MERCY IN JUDGMENT
Lord, make me more acutely aware of what offends You.
Read 2 SAMUEL 24:1–17
Again the anger of the Lord burned against Israel, and he incited David against them, saying, “Go and take a census of Israel and Judah.”
2 So the king said to Joab and the army commanders with him, “Go throughout the tribes of Israel from Dan to Beersheba and enroll the fighting men, so that I may know how many there are.”
3 But Joab replied to the king, “May the Lord your God multiply the troops a hundred times over, and may the eyes of my lord the king see it. But why does my lord the king want to do such a thing?”
4 The king’s word, however, overruled Joab and the army commanders; so they left the presence of the king to enroll the fighting men of Israel.
5 After crossing the Jordan, they camped near Aroer, south of the town in the gorge, and then went through Gad and on to Jazer. 6 They went to Gilead and the region of Tahtim Hodshi, and on to Dan Jaan and around toward Sidon. 7 Then they went toward the fortress of Tyre and all the towns of the Hivites and Canaanites. Finally, they went on to Beersheba in the Negev of Judah.
8 After they had gone through the entire land, they came back to Jerusalem at the end of nine months and twenty days.
9 Joab reported the number of the fighting men to the king: In Israel there were eight hundred thousand able-bodied men who could handle a sword, and in Judah five hundred thousand.
10 David was conscience-stricken after he had counted the fighting men, and he said to the Lord, “I have sinned greatly in what I have done. Now, Lord, I beg you, take away the guilt of your servant. I have done a very foolish thing.”
11 Before David got up the next morning, the word of the Lord had come to Gad the prophet, David’s seer: 12 “Go and tell David, ‘This is what the Lord says: I am giving you three options. Choose one of them for me to carry out against you.’”
13 So Gad went to David and said to him, “Shall there come on you three years of famine in your land? Or three months of fleeing from your enemies while they pursue you? Or three days of plague in your land? Now then, think it over and decide how I should answer the one who sent me.”
14 David said to Gad, “I am in deep distress. Let us fall into the hands of the Lord, for his mercy is great; but do not let me fall into human hands.”

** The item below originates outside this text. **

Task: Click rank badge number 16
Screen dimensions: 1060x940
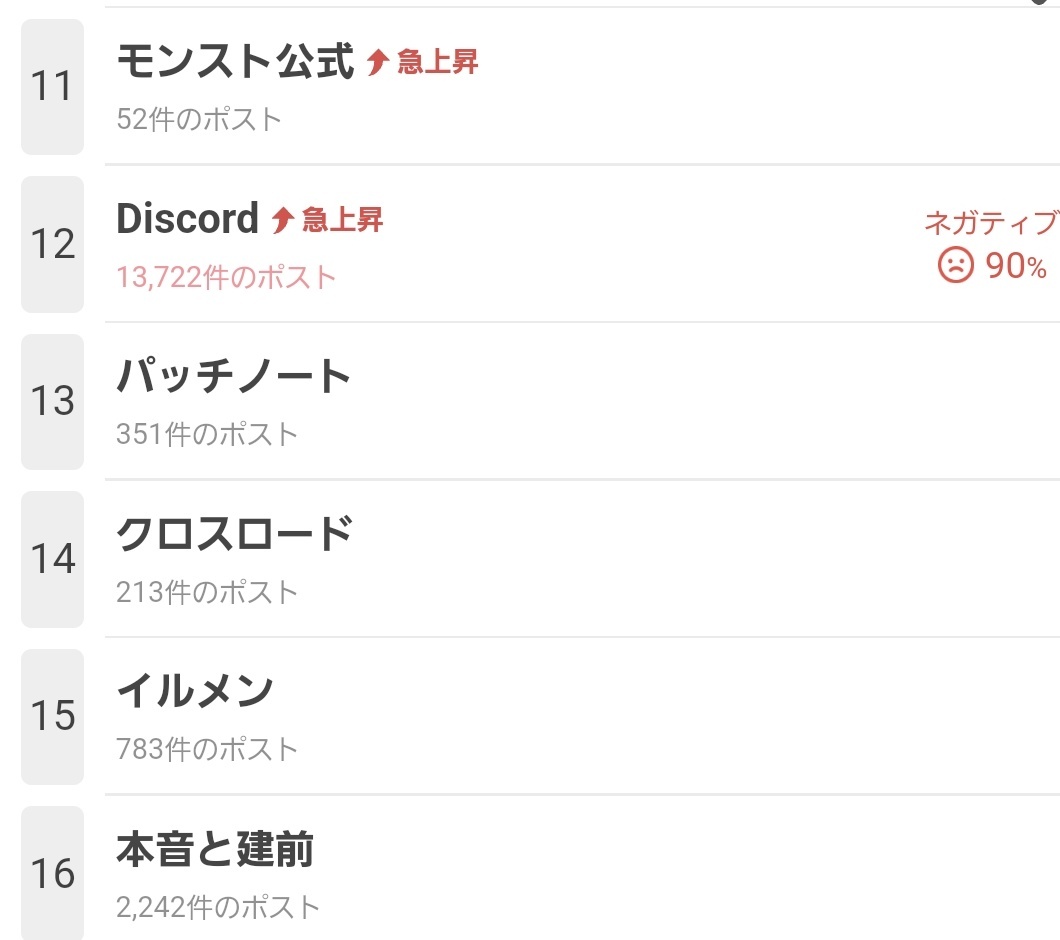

15 So the Lord sent a plague on Israel from that morning until the end of the time designated, and seventy thousand of the people from Dan to Beersheba died. 16 When the angel stretched out his hand to destroy Jerusalem, the Lord relented concerning the disaster and said to the angel who was afflicting the people, “Enough! Withdraw your hand.” The angel of the Lord was then at the threshing floor of Araunah the Jebusite.
17 When David saw the angel who was striking down the people, he said to the Lord, “I have sinned; I, the shepherd, have done wrong. These are but sheep. What have they done? Let your hand fall on me and my family.”
New International Version (NIV)
Holy Bible, New International Version®, NIV® Copyright ©1973, 1978, 1984, 2011 by Biblica, Inc.® Used by permission. All rights reserved worldwide.
Which is harder for you to believe: that God is all-powerful or that he is all-loving?
As we read this puzzling story, we are troubled by what we are not told. Why does God incite David to count the people if it is wrong, and why is he subsequently angry with Israel (1)? One response is that the Old Testament, in establishing God’s ultimate sovereignty over events, sometimes traces all incidents back to the Lord without differentiating between secondary and primary causation (cf. 1 Sam. 2:25b). Nevertheless, people are held responsible for their actions even if God uses their sinfulness for his own purposes (cf. Isa. 10:5–7). Another consideration is that when a narrative omits details that we are interested in, perhaps the focus is elsewhere, and what we want to know is simply taken for granted. Thus, the reason for God’s wrath in today’s account is not given, but its legitimacy is assumed. We should not conclude that God is capricious and has no reason to be angry at all.
Again, we are not told why taking a census is wrong, but it is clear that the reason is obvious to David. When Joab, the morally challenged army commander, and the other army leaders can recognize it (3,4), how much more should the king! Perhaps the sin lies in assessing his army instead of assessing God’s power, since “the fighting men” are the ones counted (9). David’s response to his sin demonstrates the development of his character. This time he needs no prophetic confrontation, as in 2 Samuel 12:1–15, to recognize and acknowledge his sin (10). Unlike Saul, who confesses only to escape sin’s consequences (1 Sam. 15:30), David shows himself a true leader who wants to shoulder the punishment himself and grieves over its effect on the people (17). Above all, David has learned the depth of God’s compassion as he casts himself on God’s mercy even in judgment (14).
Pray for yourself or others that we may recognize God’s compassion even in his judgment.
Lord, grant me the grace to walk with You through circumstances that make no sense to me.